- **Assigned task**: Starting at the top of the records below and ending with the line that contains "Viewport: 980px width, 447px height.", print each line exactly as written, skipping the pictures.

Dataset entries
- - -
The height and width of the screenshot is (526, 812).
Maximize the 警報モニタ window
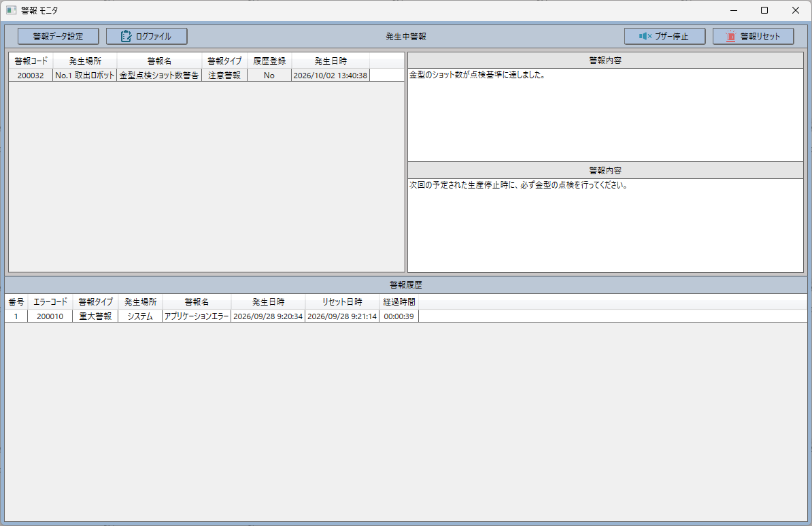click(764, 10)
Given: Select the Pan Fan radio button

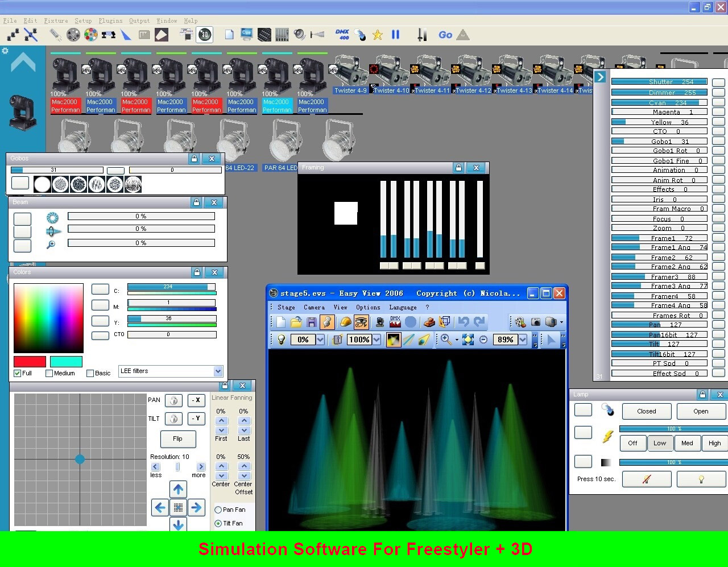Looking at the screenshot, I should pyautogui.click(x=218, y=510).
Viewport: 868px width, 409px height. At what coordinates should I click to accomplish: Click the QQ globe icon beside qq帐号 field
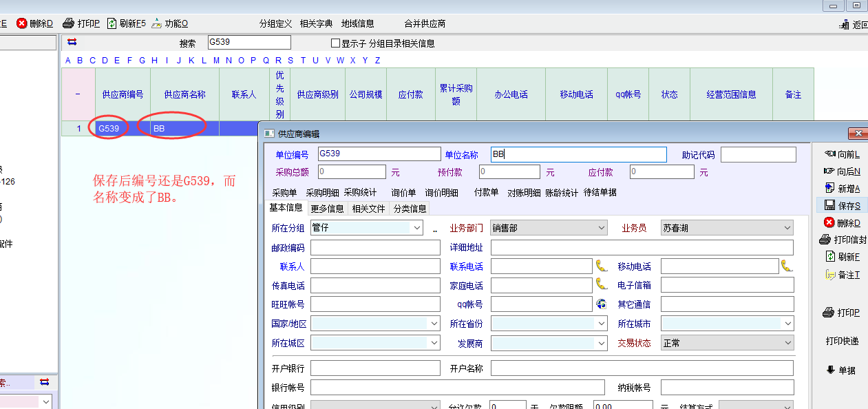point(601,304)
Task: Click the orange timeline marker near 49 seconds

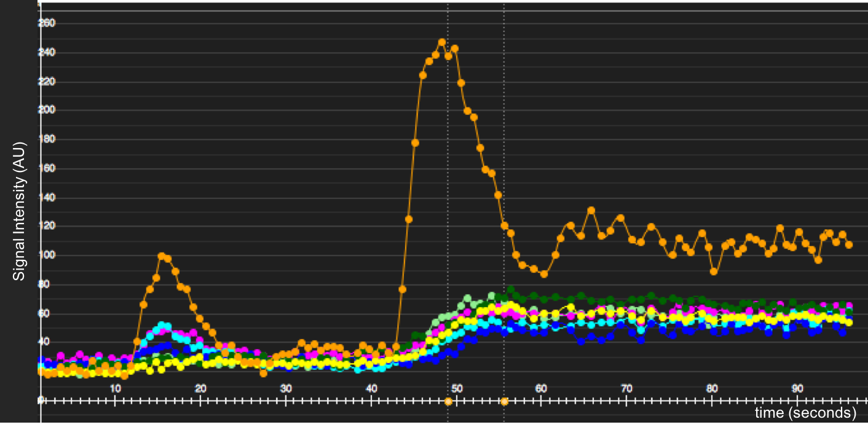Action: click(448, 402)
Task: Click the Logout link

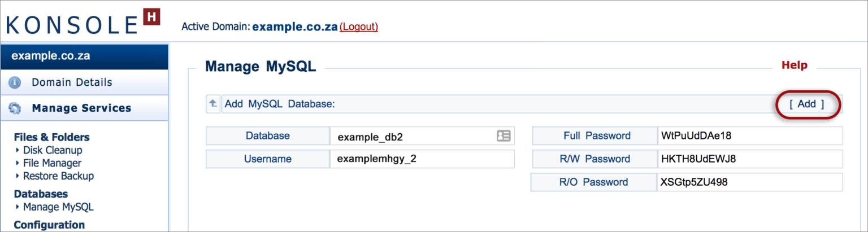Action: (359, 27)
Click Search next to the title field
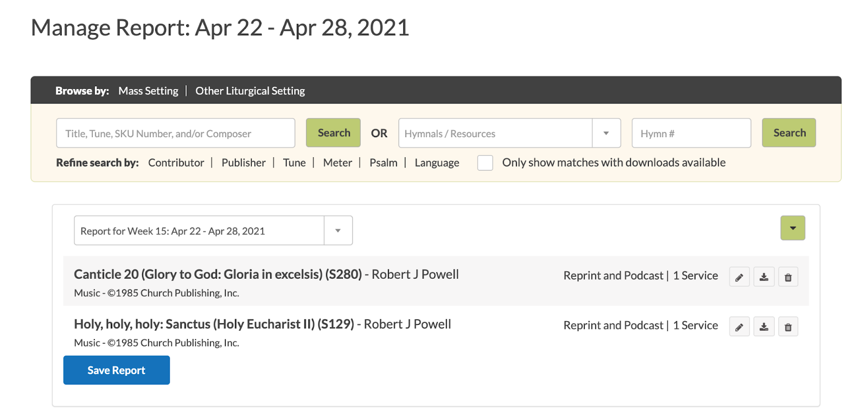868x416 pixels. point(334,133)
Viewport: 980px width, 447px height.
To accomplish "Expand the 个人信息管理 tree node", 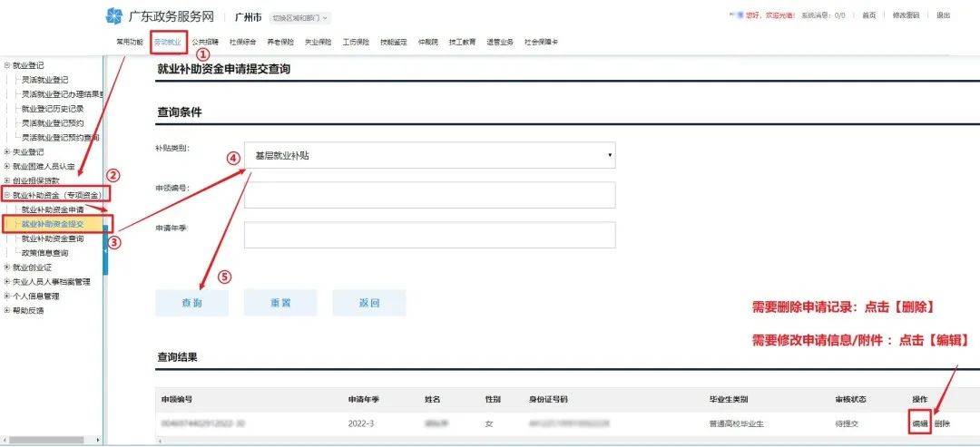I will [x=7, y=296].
- - -
- **Solved problem**:
The height and width of the screenshot is (526, 812).
Maximize the 警報モニタ window
click(764, 10)
Given: Select the Pan Fan radio button

Looking at the screenshot, I should pyautogui.click(x=218, y=510).
Viewport: 868px width, 409px height. At what coordinates should I click to accomplish: Click the QQ globe icon beside qq帐号 field
point(601,304)
Task: Click the orange timeline marker near 49 seconds

Action: click(448, 402)
Task: Click the Logout link

Action: (359, 27)
Click Search next to the title field
868x416 pixels. point(334,133)
Viewport: 980px width, 447px height.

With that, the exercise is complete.